How much research do you do? As an author of Historical Fiction, how do you balance the demands of getting the facts right and telling a good story?
This is the hardest thing to do right. Do you focus on the characters and throw in a few historically accurate details to give the narrative that little bit of spice, or do you ground the story in interesting events of a period of history and risk overwhelming the story with the inevitability of its own ending?

Do you read your book reviews? Do you appreciate reader feedback and take it on board, even if it is negative? How do you deal with negative feedback after spending so much time writing your book?
Absolutely. I discuss all feedback with my editor.
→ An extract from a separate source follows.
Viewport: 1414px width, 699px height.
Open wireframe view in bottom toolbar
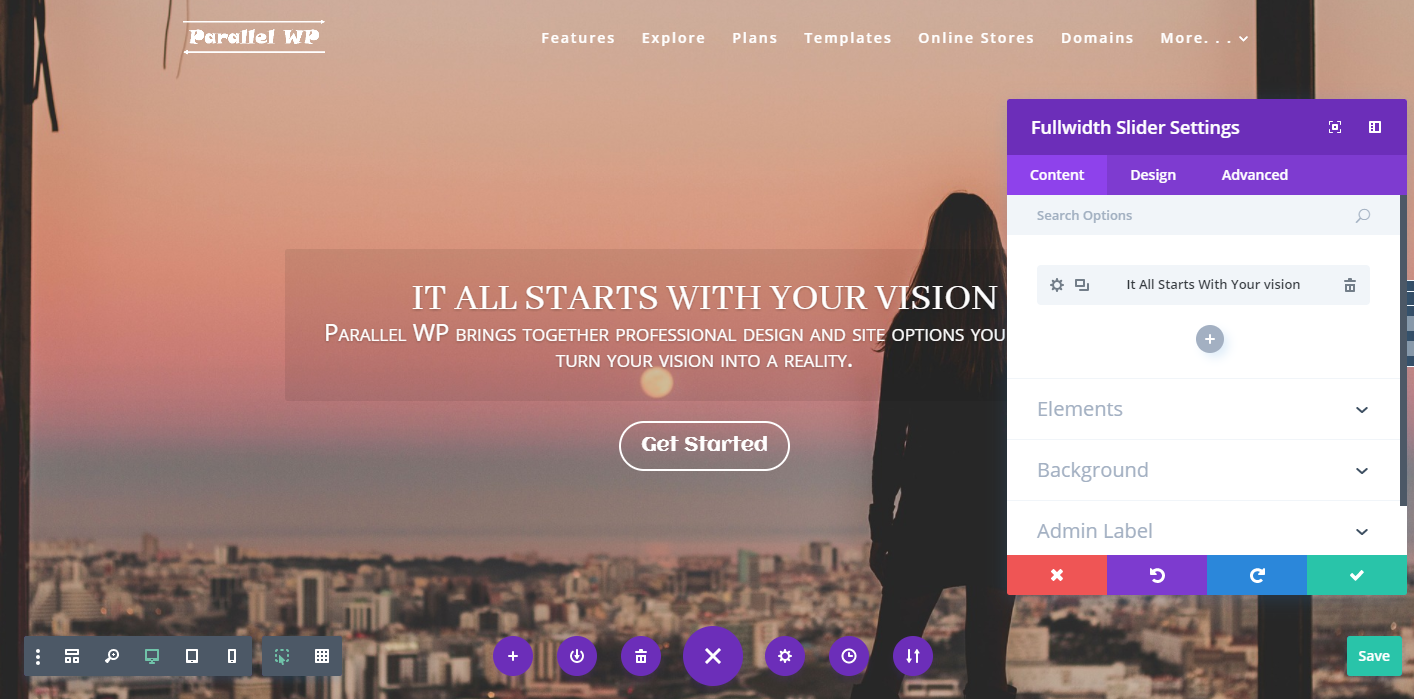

How much planning do you do? Do you plan / plot the entire story from beginning to end, or let it evolve naturally as the writing progresses? In terms of characters, are they already a firm picture in your mind before you start writing or do they develop a personality of their own as the story progresses?
I am a meticulous plotter. I have my own system that I have successfully taught to many other authors. I draw up a grid of thirty squares and allocate plot elements to each. Then, I begin to write.

Have you ever had to deal with a situation where someone feels they recognise traits of themselves in one of your characters?
No. I never transfer entire characters. I infuse some character traits into my characters, but never transplant a whole person onto a thumbnail sketch from a different time and place.

Can you tell us something about yourself that not many people would know?
Not really. I have emptied so much of myself into my pages that there is very little kept back.

If you could go back in time for a year, which historical era would you choose to live in?
Very difficult to choose. Do you pick a time filled with events like wars and famines and see how enormous events unfold? Or do you choose a quiet period of time where you can get to know the people and how they think and feel? I am fascinated by people who have all they need and it bores them, so they feel the desire to turn their perfectly good existence upside down, just for fun.

If you could sit down for an afternoon with an iconic person from history, who would you choose to spend that time with?
Elizabeth, Empress of Austria, known as Sisi. She is a minor character in the Bequest. I felt close to her as a she was, like my mother Bettina, an accomplished horsewoman and had a tragic family life. She hunted in challenging terrain such as Ireland and Hungary and the Greek Islands at a time when women did not usually hunt. And all this in a corset with an 18 inch waist!

When did you discover the Australian Women Writer’s Challenge? Do you think the challenge has had any impact on the awareness and discoverability of Australian Women writers? Have you personally benefited in terms of exposure of your work to new readers?
Through my friend, Emily Cooney of Emily for Emphasis. She has given my work new life by introducing me to ebooks and the wide world of Amazon.

Bequest-Cover-Phyllis-McDuffAbout Bequest:
Bequest is the story of a gold bracelet containing a miniature of Queen Victoria by Guigilomo Faija, inscribed ‘from Victoria R, May 1849’. An heirloom from my mother Bettina Mendl who fled Vienna in 1938 ahead of the Nazi occupation losing everything; an extensive villa, vineyards, a castle in the Tyrol, the Ankerbrot factory, and a stable of prize winning tournament horses. She fled to Australia with an English five pound note in her pocket. She survived the war and retrieved the bracelet and discovered its story.
In 1848 waves of rebellion claimed the Royal Houses of Europe one by one, leaving Queen Victoria and her family in the gravest of danger.
The young Queen pregnant with her sixth child, survived two assassination attempts in two days.
Now Anna, a young Austrian maid in the Royal nursery, must undertake a secret mission to save the lives of the precious children in her care.